What is required:
Pull out each line of the items below that contains the string "folder", matching case exactly.

Saved data entries
○ ○ ○
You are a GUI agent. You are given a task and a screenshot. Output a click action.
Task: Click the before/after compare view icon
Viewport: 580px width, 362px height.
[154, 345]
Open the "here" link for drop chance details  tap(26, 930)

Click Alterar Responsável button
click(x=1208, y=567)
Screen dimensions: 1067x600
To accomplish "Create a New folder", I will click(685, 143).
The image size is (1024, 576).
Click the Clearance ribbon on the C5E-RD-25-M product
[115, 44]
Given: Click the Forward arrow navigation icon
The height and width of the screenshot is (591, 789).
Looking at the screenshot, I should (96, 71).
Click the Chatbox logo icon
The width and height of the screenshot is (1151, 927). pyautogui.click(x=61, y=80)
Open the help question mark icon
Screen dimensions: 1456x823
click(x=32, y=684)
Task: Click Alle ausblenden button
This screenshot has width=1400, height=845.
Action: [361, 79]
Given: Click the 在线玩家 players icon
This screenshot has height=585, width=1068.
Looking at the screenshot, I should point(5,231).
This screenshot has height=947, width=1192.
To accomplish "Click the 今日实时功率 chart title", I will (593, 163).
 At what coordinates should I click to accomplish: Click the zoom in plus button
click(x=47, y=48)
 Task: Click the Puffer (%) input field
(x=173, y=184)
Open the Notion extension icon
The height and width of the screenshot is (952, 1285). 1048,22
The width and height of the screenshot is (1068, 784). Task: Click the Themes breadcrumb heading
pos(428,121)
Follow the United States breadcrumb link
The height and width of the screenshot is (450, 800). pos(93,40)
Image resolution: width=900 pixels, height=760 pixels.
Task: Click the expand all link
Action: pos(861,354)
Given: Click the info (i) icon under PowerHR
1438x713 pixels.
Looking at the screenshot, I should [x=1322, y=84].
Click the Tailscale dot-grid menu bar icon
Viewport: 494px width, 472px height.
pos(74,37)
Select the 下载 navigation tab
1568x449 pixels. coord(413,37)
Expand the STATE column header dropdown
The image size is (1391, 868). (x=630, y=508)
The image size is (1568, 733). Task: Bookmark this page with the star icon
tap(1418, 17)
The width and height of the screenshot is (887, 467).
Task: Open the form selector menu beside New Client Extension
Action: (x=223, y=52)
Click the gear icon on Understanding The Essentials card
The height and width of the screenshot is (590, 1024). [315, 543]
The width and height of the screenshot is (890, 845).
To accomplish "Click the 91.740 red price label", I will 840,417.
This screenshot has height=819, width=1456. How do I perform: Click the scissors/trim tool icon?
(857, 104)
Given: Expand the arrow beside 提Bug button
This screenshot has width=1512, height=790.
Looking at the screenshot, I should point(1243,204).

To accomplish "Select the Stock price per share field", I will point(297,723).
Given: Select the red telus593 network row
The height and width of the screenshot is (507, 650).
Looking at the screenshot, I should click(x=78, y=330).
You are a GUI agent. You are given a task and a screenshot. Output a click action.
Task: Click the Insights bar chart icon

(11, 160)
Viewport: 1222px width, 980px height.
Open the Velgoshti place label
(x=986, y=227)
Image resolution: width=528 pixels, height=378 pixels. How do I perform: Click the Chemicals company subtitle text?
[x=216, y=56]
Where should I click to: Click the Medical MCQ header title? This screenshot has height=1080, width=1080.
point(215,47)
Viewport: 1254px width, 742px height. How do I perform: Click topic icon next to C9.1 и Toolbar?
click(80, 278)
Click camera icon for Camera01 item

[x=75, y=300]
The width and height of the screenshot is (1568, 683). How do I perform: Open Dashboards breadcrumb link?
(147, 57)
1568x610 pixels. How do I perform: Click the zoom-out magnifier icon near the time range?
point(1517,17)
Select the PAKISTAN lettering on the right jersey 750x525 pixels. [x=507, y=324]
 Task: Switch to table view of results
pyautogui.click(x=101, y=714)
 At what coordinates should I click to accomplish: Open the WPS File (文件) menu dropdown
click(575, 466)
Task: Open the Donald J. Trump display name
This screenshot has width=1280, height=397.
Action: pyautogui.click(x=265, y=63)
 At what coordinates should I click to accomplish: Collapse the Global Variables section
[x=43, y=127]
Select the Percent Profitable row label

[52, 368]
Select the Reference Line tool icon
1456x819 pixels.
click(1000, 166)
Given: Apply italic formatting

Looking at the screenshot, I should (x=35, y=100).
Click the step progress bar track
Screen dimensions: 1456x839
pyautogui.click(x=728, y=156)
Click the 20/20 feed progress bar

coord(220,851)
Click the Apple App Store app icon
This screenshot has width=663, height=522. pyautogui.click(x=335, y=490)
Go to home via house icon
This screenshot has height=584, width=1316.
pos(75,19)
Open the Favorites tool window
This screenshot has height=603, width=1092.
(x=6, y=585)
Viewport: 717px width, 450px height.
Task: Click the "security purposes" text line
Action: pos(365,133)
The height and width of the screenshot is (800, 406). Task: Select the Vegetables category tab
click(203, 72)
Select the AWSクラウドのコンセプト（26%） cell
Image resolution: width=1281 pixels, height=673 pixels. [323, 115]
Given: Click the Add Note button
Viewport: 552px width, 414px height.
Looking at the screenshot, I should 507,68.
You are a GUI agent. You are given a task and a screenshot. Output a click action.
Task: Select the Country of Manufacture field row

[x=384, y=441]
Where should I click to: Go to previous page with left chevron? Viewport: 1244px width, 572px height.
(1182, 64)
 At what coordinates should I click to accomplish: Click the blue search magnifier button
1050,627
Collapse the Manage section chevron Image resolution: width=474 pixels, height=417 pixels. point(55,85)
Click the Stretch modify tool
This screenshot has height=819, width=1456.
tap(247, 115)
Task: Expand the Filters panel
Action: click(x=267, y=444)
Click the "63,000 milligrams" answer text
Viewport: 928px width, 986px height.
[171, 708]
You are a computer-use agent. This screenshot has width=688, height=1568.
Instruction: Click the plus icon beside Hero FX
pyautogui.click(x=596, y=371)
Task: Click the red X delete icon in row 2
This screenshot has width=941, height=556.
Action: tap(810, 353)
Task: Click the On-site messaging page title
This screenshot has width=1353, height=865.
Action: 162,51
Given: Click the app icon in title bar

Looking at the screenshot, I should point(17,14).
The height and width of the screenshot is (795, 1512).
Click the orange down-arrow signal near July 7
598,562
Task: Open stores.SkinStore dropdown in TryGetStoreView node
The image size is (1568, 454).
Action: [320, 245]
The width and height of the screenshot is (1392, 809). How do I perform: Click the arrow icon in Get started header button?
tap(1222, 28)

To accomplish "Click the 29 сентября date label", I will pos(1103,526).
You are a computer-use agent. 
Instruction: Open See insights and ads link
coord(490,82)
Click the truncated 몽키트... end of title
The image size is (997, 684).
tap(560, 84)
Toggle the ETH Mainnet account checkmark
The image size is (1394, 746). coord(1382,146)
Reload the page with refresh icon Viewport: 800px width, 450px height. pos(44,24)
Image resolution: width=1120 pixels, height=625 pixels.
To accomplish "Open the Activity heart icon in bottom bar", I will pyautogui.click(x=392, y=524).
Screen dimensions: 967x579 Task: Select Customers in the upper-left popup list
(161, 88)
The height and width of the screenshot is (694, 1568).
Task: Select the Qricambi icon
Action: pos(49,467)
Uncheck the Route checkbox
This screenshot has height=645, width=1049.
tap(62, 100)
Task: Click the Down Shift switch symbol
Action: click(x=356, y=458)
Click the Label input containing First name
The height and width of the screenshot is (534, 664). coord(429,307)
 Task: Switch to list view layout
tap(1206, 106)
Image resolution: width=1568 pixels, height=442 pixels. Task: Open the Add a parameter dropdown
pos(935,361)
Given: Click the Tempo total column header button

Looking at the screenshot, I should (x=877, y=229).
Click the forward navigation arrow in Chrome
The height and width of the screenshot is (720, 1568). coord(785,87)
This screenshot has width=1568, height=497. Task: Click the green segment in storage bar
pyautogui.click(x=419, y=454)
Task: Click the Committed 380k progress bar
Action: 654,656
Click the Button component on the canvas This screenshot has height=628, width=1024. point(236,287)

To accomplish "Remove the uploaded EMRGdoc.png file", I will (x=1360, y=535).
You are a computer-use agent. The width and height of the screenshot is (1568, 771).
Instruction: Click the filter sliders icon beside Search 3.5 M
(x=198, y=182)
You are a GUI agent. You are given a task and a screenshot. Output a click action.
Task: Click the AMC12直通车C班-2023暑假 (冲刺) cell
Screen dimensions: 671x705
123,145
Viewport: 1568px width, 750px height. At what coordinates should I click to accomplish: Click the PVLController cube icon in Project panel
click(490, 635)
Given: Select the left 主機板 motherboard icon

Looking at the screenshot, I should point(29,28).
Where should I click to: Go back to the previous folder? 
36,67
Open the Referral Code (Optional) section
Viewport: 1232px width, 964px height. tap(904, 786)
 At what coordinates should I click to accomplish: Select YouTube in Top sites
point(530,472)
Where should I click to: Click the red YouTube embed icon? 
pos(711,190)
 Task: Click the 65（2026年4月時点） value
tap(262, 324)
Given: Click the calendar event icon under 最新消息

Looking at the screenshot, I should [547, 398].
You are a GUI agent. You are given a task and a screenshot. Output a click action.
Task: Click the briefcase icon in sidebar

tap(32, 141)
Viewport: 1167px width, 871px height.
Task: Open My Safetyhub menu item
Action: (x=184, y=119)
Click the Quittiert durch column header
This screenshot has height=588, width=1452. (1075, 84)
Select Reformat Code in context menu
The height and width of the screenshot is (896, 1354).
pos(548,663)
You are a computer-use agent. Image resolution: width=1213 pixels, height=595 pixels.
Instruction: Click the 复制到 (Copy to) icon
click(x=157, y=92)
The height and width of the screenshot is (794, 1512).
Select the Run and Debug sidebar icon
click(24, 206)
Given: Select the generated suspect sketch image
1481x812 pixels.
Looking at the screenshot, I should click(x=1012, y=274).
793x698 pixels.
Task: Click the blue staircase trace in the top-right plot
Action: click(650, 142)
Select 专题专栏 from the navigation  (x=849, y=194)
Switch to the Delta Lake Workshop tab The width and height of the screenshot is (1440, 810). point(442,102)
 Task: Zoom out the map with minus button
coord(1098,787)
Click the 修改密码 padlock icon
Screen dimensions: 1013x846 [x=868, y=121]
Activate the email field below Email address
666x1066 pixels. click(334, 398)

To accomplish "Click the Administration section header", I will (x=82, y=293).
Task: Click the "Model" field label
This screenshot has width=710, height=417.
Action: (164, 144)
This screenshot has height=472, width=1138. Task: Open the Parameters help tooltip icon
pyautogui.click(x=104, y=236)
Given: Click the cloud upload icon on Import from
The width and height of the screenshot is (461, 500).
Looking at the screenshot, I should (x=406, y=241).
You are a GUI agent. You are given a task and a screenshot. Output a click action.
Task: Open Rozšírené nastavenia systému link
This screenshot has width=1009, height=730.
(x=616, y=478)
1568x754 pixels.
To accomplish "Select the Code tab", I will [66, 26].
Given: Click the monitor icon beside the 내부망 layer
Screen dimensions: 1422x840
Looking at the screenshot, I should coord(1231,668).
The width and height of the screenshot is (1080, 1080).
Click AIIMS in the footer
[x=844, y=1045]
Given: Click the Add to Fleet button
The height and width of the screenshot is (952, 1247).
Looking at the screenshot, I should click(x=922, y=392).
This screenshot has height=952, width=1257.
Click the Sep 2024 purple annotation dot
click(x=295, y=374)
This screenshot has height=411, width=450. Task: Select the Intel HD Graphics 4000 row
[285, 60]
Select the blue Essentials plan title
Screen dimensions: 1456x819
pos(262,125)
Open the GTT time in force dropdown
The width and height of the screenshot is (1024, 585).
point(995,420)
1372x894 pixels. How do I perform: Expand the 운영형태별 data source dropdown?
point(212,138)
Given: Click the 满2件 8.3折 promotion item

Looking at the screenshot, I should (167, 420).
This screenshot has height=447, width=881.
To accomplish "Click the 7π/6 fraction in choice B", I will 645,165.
○ ○ ○
Solution:
To accomplish "Create a New folder", I will click(685, 143).
Where should I click to: Go back to the previous folder? 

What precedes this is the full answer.